(Beginning of STORED DATA)

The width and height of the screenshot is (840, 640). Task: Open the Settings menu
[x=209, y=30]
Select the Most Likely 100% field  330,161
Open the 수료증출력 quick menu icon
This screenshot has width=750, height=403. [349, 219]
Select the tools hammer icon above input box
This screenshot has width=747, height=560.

(End of STORED DATA)

▸ **TO DO**
Starting with the line that contains "Select the Most", restate every line through the end of the records above, exactly and with no other lines.

▸ **ANSWER SECTION**
Select the Most Likely 100% field  330,161
Open the 수료증출력 quick menu icon
This screenshot has width=750, height=403. [349, 219]
Select the tools hammer icon above input box
This screenshot has width=747, height=560.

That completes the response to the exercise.